Records from a collection
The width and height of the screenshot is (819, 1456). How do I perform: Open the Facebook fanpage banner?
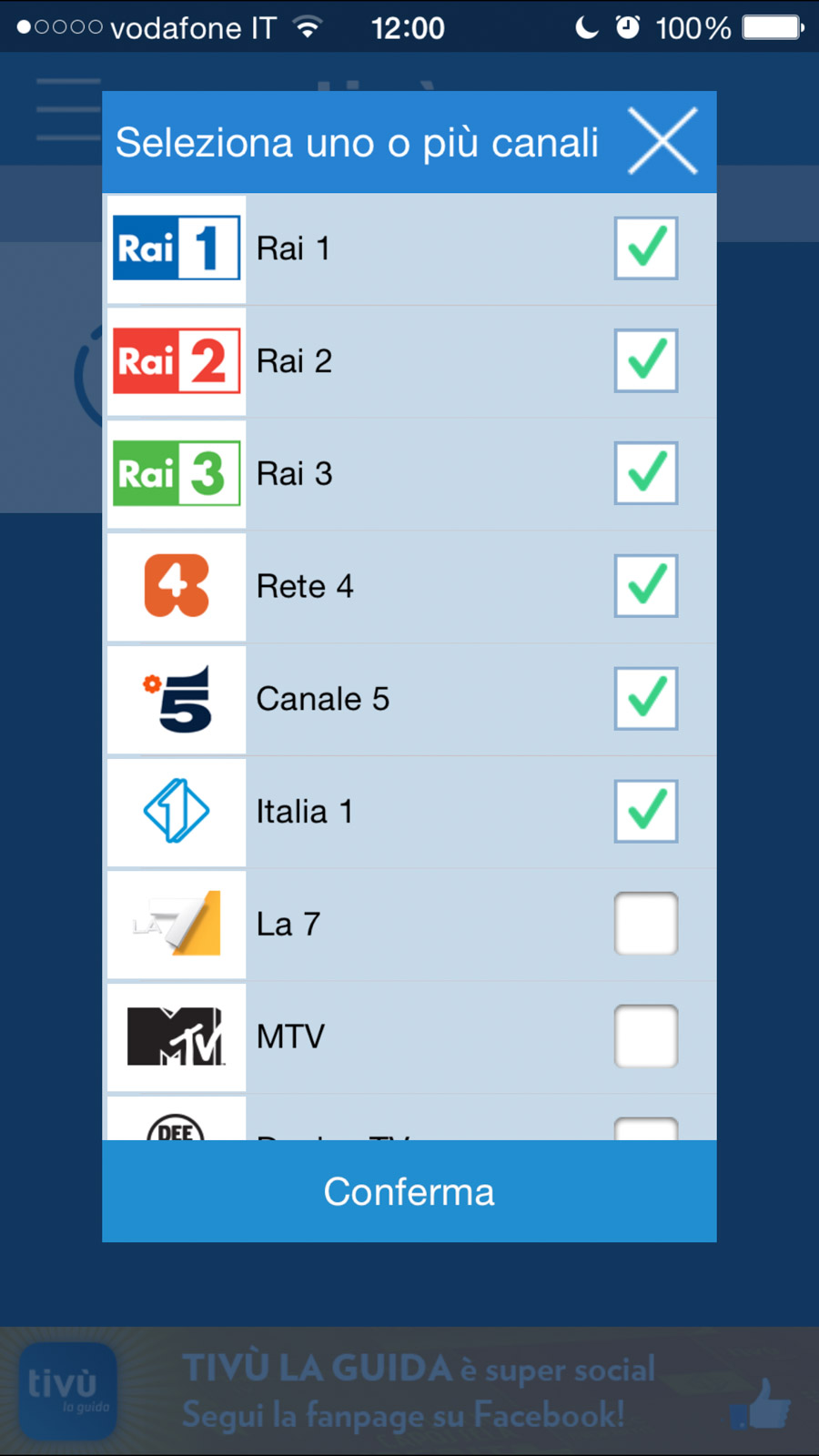[x=419, y=1392]
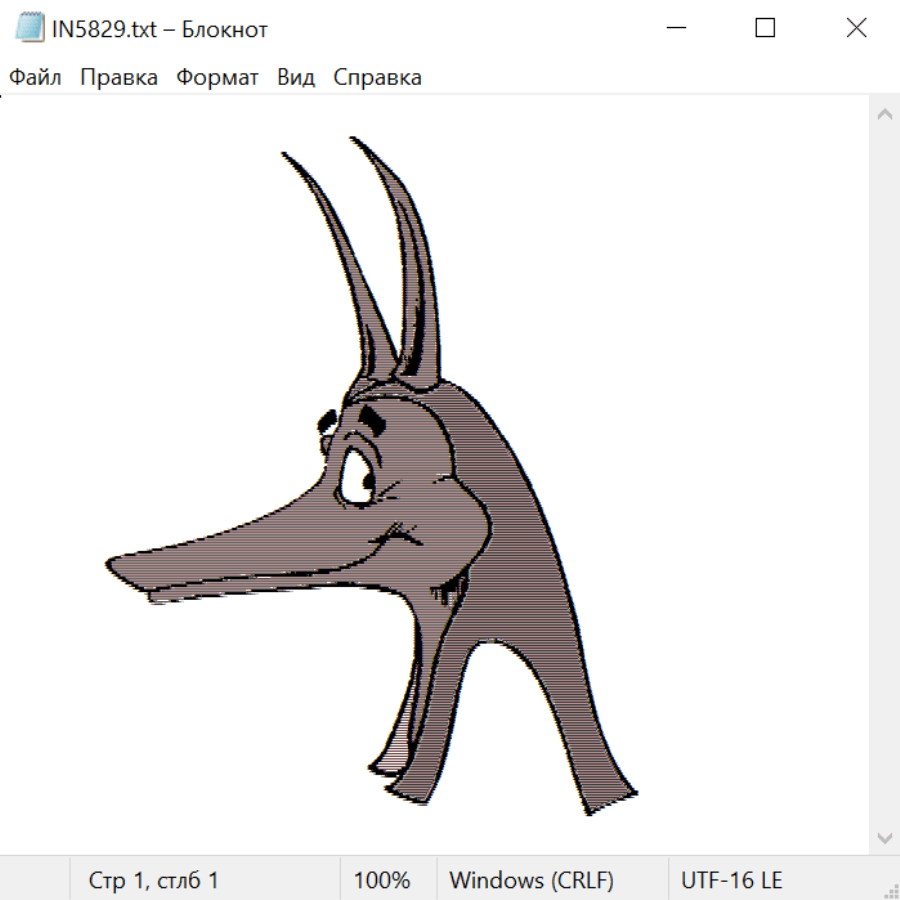
Task: Click the IN5829.txt title bar text
Action: coord(159,29)
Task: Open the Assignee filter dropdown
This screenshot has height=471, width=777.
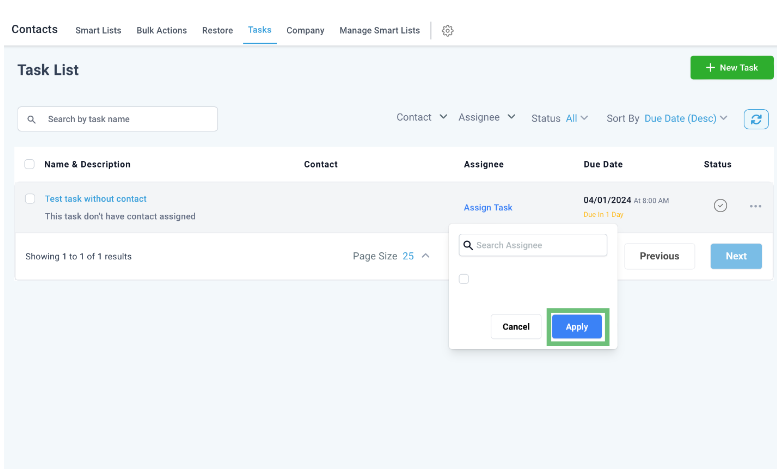Action: (x=487, y=118)
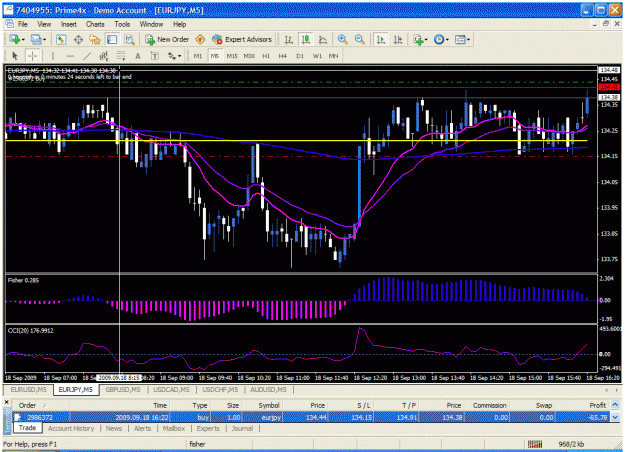Click the Zoom In magnifier icon
The width and height of the screenshot is (625, 452).
tap(342, 39)
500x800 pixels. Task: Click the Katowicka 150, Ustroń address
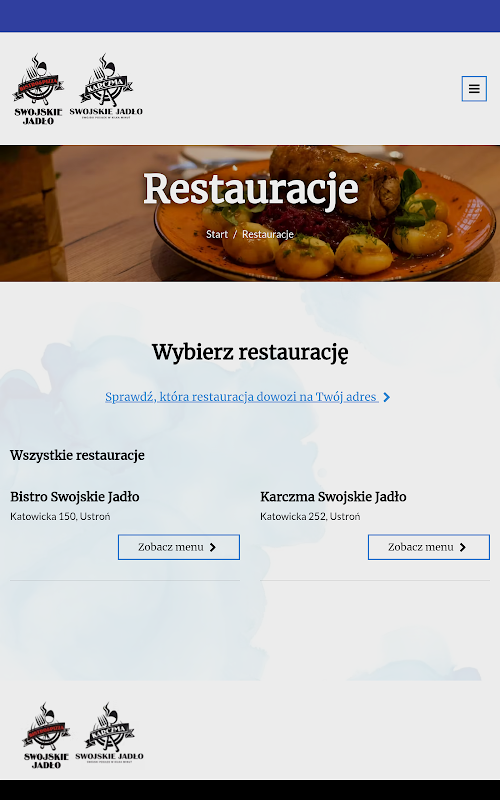click(x=60, y=516)
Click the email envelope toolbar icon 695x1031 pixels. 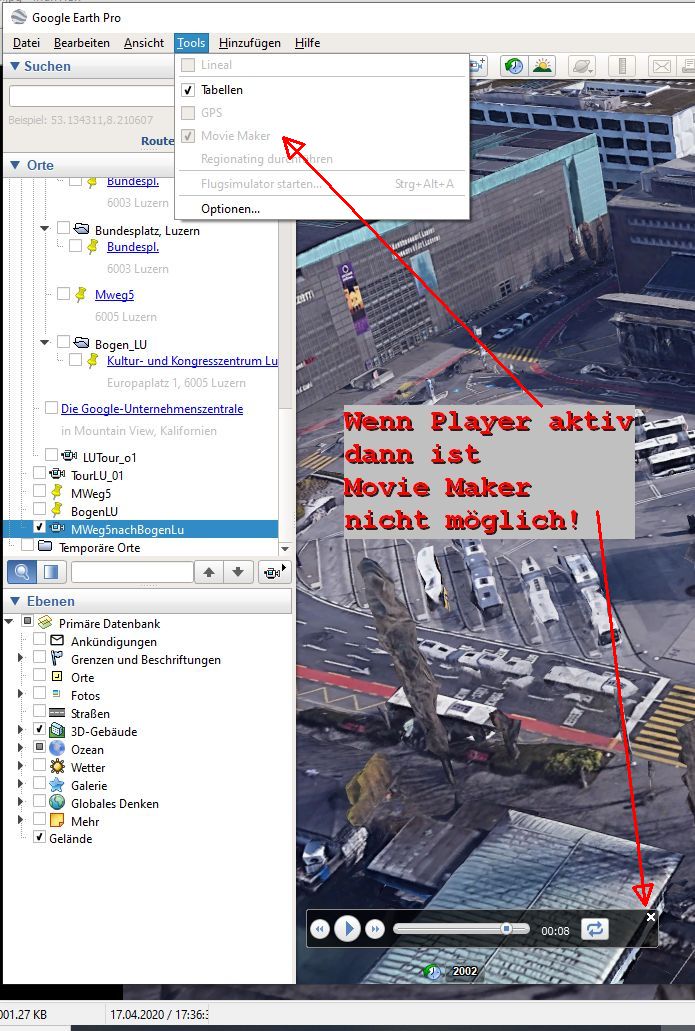[661, 66]
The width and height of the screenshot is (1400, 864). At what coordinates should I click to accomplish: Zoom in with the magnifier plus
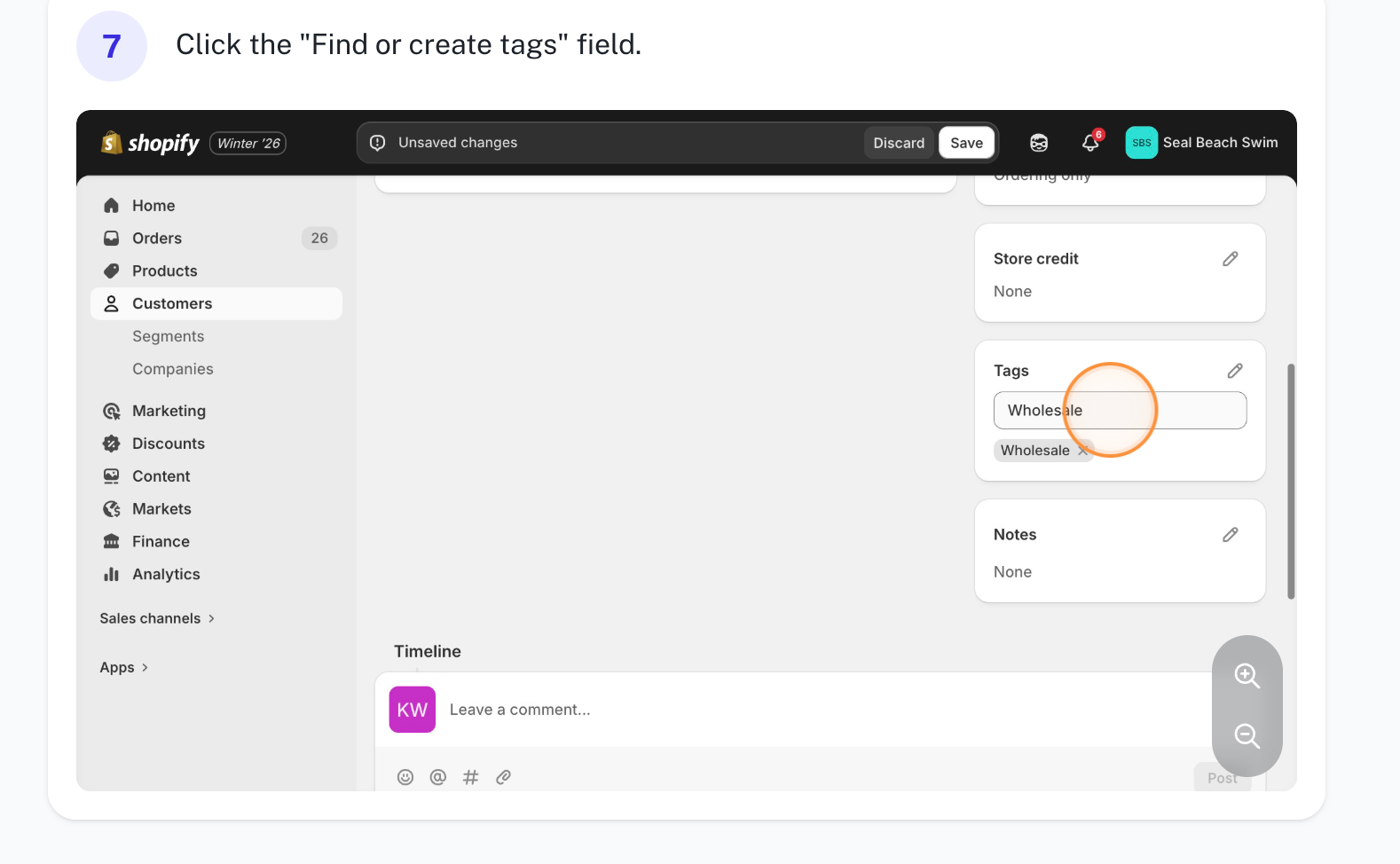pyautogui.click(x=1247, y=676)
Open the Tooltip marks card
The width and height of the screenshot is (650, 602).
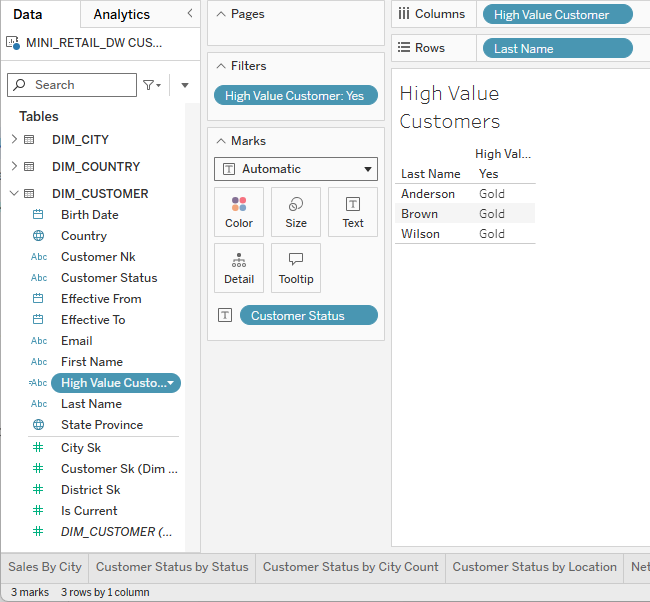(296, 268)
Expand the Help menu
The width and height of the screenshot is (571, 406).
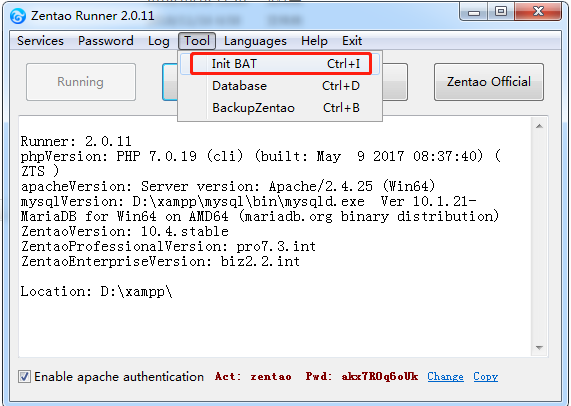(314, 41)
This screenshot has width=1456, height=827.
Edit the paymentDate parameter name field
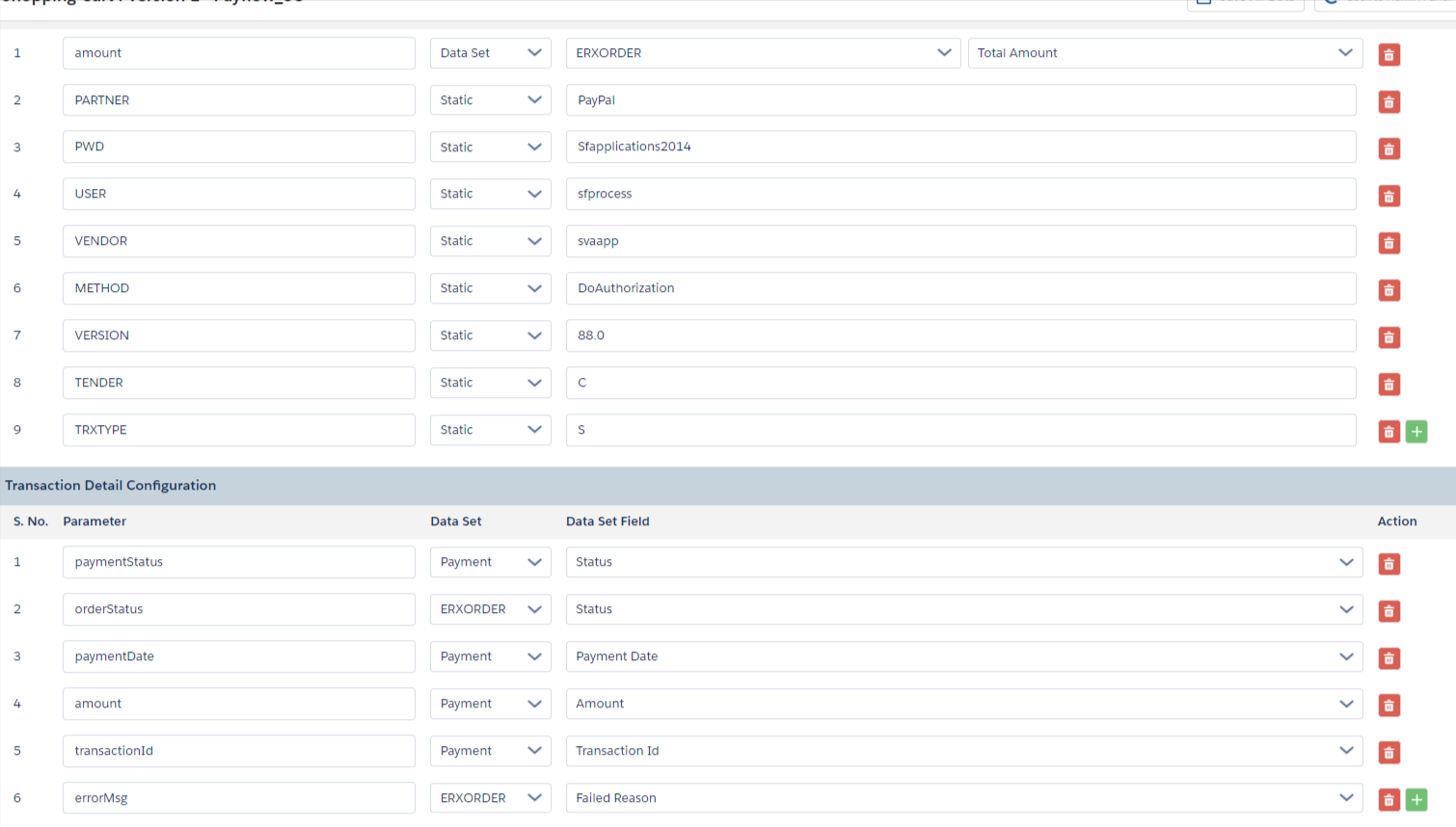click(x=238, y=656)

> **What is needed**
Because the copy must hold no pictures, return only the lines that run from the line containing "This screenshot has width=1456, height=827." to the end of the data above, each exactly as it stands.

> **Output**
This screenshot has width=1456, height=827.
Edit the paymentDate parameter name field
click(x=238, y=656)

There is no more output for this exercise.